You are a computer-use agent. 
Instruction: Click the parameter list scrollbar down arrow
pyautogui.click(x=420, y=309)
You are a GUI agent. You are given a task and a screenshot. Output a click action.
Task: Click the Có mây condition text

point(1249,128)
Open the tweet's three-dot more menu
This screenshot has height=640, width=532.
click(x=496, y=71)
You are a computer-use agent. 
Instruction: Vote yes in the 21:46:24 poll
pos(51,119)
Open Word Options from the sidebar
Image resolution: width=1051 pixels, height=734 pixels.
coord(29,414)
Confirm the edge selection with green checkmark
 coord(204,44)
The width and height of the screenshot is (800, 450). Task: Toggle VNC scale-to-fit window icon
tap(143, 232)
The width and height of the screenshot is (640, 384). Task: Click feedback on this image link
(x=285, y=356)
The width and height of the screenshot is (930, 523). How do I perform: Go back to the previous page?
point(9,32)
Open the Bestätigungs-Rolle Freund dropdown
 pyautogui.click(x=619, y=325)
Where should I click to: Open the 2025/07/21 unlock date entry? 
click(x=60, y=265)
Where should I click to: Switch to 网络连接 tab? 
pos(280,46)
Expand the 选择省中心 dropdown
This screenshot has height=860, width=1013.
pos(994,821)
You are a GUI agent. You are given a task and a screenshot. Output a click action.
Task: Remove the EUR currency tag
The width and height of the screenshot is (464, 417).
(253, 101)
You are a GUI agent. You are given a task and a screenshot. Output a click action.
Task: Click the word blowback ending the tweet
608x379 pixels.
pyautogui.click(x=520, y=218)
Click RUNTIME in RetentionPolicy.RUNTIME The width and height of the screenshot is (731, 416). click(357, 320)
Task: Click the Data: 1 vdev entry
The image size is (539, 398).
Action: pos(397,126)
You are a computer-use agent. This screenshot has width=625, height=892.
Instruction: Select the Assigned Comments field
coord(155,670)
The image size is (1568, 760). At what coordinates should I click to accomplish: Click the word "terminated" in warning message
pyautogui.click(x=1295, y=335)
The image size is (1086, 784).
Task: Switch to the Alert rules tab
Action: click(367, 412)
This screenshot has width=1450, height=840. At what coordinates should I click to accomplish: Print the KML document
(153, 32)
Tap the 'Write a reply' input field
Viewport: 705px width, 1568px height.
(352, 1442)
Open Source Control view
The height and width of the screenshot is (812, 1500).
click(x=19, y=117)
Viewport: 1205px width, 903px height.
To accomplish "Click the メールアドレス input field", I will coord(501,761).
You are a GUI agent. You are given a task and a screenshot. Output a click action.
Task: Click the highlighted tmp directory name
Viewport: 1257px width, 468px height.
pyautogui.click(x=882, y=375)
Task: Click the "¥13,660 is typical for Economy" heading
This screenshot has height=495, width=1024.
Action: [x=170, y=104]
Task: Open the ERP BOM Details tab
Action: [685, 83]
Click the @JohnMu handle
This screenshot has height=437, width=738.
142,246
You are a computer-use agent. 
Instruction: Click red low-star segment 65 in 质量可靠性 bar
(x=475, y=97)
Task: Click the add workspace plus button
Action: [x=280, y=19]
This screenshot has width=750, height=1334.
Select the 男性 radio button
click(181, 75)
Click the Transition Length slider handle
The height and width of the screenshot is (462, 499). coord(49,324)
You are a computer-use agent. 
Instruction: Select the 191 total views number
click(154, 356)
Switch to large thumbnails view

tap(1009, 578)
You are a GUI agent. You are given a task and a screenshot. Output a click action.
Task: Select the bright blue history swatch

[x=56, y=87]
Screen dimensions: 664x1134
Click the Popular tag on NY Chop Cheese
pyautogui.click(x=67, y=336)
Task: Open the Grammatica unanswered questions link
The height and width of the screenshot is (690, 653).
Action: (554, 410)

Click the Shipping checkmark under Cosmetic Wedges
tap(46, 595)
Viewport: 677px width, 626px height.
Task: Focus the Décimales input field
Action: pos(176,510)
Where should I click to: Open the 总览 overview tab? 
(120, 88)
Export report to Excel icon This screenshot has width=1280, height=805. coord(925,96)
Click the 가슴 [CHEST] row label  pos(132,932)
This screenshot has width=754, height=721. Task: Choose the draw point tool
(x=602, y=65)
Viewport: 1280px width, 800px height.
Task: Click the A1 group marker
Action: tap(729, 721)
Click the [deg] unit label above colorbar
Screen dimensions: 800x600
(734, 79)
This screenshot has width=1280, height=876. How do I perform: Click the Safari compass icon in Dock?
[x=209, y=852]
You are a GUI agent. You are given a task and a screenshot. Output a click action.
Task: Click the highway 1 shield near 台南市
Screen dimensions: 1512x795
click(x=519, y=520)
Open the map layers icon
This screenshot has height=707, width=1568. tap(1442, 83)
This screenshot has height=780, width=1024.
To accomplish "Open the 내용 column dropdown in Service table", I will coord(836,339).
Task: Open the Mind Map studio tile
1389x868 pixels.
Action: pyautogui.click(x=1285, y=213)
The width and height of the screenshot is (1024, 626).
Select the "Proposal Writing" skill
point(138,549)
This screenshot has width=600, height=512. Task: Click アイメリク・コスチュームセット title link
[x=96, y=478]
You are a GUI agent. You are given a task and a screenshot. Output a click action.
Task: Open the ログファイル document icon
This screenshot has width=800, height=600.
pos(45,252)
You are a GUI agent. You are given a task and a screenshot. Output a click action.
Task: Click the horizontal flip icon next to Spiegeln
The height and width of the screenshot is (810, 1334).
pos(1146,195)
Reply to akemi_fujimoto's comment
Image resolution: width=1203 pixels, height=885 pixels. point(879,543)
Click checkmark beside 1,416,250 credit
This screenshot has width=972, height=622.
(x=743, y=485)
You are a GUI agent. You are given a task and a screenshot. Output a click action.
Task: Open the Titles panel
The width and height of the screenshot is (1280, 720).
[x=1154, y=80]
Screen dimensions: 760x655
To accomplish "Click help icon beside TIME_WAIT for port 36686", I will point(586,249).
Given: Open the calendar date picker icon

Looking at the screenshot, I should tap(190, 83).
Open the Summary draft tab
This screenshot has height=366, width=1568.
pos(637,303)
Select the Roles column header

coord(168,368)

» **Task brief**
Locate the word "will" in the entries, and copy every line where it is found.

» **Output below**
To accomplish "Click the メールアドレス input field", I will coord(501,761).
To accomplish "Open the 내용 column dropdown in Service table", I will coord(836,339).
To accomplish "Click help icon beside TIME_WAIT for port 36686", I will point(586,249).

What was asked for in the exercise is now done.